PROBLEM DETAILS »
Within these entries, how many lines contain the word "will"? Answer with the number alone.

=== EXERCISE INPUT ===

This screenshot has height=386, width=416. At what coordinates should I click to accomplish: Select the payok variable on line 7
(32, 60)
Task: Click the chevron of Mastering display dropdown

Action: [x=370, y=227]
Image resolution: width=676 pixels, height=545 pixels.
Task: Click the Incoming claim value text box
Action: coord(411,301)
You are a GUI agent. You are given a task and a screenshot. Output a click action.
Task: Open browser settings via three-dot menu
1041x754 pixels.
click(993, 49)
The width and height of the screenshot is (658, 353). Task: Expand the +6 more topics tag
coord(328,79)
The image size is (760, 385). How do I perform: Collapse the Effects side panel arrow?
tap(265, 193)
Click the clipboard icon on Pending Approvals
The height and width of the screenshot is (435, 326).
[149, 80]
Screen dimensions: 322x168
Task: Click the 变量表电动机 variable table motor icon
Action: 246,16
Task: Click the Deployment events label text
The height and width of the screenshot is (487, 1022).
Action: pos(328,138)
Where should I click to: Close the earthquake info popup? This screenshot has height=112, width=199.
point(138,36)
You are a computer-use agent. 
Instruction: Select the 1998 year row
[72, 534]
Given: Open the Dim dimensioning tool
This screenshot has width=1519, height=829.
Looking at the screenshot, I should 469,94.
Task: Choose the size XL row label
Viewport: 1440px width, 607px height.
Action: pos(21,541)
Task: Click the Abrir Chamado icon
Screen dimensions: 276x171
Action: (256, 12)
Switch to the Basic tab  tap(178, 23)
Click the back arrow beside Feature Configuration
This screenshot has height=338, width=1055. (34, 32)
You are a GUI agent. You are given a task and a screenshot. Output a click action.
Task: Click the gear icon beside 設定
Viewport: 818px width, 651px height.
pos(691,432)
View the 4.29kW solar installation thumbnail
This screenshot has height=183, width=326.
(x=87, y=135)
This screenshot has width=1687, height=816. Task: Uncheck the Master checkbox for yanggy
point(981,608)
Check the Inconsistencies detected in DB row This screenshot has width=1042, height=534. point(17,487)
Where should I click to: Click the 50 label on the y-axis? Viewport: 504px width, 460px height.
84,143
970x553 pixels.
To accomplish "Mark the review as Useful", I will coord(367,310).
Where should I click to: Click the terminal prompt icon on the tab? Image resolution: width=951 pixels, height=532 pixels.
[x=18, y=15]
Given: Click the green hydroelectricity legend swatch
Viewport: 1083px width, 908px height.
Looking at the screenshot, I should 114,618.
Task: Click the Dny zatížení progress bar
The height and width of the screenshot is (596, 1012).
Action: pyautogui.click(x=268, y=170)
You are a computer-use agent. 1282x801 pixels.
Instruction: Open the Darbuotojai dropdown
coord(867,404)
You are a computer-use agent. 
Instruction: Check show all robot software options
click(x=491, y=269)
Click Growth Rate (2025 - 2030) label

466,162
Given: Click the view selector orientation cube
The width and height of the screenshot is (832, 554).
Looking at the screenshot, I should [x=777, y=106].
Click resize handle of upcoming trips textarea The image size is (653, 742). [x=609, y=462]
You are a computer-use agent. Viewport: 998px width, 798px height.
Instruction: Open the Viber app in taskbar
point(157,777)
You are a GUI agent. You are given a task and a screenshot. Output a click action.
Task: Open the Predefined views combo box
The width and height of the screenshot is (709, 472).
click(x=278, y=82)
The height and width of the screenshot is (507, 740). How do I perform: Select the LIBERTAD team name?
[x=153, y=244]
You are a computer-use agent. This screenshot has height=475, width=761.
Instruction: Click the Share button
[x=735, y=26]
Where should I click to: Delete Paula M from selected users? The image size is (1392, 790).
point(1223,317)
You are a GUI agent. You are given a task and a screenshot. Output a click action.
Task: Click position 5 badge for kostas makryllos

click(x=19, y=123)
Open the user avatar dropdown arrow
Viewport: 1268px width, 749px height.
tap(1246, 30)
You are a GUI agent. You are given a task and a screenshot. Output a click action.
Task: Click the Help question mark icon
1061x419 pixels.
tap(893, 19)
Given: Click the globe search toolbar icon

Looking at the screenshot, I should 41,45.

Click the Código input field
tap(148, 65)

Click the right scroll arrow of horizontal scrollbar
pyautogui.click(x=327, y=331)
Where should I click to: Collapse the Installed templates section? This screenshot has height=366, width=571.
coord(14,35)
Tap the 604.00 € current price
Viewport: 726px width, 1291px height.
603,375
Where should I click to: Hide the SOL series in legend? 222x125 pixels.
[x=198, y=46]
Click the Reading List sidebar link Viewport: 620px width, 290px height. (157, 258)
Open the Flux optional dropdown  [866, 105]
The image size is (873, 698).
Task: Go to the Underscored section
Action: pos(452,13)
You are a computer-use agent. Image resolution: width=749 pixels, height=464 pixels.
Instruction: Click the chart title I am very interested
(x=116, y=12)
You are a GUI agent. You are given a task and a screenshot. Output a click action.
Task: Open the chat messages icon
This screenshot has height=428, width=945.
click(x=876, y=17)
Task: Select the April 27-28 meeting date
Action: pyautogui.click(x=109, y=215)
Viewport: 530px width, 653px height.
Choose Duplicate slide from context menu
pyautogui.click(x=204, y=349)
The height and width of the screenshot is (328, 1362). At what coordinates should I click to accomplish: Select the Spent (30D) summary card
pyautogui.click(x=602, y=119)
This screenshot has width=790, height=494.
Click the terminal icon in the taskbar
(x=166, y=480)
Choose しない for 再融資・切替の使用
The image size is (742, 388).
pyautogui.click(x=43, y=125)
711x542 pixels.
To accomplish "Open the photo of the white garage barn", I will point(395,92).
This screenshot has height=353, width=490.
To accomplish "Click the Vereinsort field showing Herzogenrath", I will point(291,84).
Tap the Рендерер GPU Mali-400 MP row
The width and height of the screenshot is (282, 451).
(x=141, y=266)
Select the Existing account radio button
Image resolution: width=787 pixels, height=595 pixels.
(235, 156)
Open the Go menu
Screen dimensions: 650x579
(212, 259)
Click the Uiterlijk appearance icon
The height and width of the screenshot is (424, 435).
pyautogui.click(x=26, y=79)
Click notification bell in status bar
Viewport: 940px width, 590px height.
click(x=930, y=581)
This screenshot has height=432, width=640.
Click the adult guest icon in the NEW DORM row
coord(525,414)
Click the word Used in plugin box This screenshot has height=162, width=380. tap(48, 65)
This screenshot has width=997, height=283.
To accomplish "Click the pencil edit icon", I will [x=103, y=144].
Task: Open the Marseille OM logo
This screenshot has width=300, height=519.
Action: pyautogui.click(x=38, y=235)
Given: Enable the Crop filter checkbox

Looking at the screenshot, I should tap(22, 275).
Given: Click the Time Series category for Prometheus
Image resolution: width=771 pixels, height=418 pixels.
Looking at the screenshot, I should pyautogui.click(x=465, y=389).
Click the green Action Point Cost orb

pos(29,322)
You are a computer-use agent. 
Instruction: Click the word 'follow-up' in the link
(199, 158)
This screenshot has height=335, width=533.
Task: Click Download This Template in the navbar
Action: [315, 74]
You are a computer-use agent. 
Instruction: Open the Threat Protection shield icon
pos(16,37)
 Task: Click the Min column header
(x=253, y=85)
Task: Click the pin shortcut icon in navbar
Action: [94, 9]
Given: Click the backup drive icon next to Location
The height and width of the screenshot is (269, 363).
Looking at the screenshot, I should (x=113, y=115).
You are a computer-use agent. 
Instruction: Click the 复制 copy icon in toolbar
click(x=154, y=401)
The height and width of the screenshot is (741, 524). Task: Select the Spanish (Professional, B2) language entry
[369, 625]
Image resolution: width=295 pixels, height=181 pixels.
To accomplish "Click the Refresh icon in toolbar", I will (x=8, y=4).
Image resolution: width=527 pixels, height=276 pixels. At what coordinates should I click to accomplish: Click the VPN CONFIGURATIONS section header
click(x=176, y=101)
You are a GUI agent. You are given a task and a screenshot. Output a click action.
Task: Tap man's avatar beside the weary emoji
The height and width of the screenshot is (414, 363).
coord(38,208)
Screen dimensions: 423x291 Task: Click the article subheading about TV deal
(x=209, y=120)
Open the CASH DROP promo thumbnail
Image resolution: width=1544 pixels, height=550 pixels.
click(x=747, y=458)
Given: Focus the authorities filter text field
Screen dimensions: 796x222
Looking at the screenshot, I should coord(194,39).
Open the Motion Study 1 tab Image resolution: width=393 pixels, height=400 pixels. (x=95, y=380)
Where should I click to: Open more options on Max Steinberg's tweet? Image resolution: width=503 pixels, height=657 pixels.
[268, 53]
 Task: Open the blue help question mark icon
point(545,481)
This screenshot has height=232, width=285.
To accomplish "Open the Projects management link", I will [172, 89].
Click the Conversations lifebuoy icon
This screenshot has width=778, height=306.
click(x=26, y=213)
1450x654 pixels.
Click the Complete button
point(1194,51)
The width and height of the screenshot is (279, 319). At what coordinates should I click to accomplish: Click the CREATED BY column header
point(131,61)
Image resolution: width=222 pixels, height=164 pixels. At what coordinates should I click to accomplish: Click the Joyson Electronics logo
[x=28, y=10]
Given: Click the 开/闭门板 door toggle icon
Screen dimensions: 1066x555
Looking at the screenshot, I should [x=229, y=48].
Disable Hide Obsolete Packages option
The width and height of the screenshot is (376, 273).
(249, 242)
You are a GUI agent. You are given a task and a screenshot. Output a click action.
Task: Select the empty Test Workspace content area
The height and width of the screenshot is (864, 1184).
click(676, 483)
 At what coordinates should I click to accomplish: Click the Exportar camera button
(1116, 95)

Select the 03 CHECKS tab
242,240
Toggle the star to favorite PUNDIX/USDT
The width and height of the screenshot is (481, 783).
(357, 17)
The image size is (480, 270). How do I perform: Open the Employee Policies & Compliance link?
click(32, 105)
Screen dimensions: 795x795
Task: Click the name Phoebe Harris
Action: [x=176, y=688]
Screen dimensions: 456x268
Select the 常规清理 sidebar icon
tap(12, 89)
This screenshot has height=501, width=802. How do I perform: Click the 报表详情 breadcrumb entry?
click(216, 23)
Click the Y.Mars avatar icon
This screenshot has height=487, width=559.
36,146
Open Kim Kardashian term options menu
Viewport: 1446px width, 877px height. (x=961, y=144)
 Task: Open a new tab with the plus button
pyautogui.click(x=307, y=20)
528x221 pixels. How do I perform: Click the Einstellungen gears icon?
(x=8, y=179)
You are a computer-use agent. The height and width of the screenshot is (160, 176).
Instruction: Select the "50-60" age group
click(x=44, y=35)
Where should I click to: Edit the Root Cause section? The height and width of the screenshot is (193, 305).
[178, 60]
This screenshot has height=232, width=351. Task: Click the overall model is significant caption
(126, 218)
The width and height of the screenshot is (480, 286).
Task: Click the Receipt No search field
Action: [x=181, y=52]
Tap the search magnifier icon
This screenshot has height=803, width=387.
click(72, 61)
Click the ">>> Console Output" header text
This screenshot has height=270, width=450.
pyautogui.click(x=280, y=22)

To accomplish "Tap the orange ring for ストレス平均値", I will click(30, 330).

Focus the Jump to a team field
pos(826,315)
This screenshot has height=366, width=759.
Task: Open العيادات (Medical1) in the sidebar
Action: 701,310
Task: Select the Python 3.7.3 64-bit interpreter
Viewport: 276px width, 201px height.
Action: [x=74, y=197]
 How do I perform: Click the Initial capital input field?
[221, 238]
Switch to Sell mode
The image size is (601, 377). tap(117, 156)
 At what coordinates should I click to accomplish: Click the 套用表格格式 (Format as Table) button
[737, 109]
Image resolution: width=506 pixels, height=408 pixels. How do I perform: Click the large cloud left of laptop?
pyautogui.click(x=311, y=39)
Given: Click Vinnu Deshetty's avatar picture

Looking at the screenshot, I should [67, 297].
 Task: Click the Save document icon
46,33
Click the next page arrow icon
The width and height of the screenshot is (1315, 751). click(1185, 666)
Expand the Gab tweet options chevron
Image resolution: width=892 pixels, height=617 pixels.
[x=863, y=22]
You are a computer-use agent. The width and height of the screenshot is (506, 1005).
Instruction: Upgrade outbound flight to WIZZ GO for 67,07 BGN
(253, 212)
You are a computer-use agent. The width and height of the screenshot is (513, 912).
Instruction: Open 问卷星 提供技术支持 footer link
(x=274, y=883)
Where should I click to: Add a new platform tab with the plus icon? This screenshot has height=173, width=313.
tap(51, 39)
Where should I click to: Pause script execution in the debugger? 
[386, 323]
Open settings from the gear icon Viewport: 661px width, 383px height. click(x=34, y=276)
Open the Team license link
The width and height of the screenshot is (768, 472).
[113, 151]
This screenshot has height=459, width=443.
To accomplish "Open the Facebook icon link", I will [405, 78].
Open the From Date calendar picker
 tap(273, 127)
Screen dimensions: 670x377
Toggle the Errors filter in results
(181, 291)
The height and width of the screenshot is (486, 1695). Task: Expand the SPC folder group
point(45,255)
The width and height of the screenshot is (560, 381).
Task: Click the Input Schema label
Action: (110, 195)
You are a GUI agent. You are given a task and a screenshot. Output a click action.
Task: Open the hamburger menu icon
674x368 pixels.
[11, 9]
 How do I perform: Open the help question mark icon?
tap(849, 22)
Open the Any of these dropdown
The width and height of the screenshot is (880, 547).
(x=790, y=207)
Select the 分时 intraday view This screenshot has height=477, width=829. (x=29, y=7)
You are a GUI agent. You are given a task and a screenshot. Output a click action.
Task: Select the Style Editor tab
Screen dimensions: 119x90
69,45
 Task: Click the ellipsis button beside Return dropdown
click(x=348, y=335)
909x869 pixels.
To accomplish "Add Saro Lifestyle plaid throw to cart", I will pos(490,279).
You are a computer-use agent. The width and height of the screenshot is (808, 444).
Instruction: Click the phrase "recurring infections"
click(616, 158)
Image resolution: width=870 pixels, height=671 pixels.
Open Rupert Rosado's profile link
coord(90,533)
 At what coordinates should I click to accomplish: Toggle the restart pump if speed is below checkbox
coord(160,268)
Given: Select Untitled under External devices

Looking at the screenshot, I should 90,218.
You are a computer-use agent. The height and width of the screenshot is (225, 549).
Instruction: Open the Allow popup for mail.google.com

===

EXERCISE OUTPUT »
9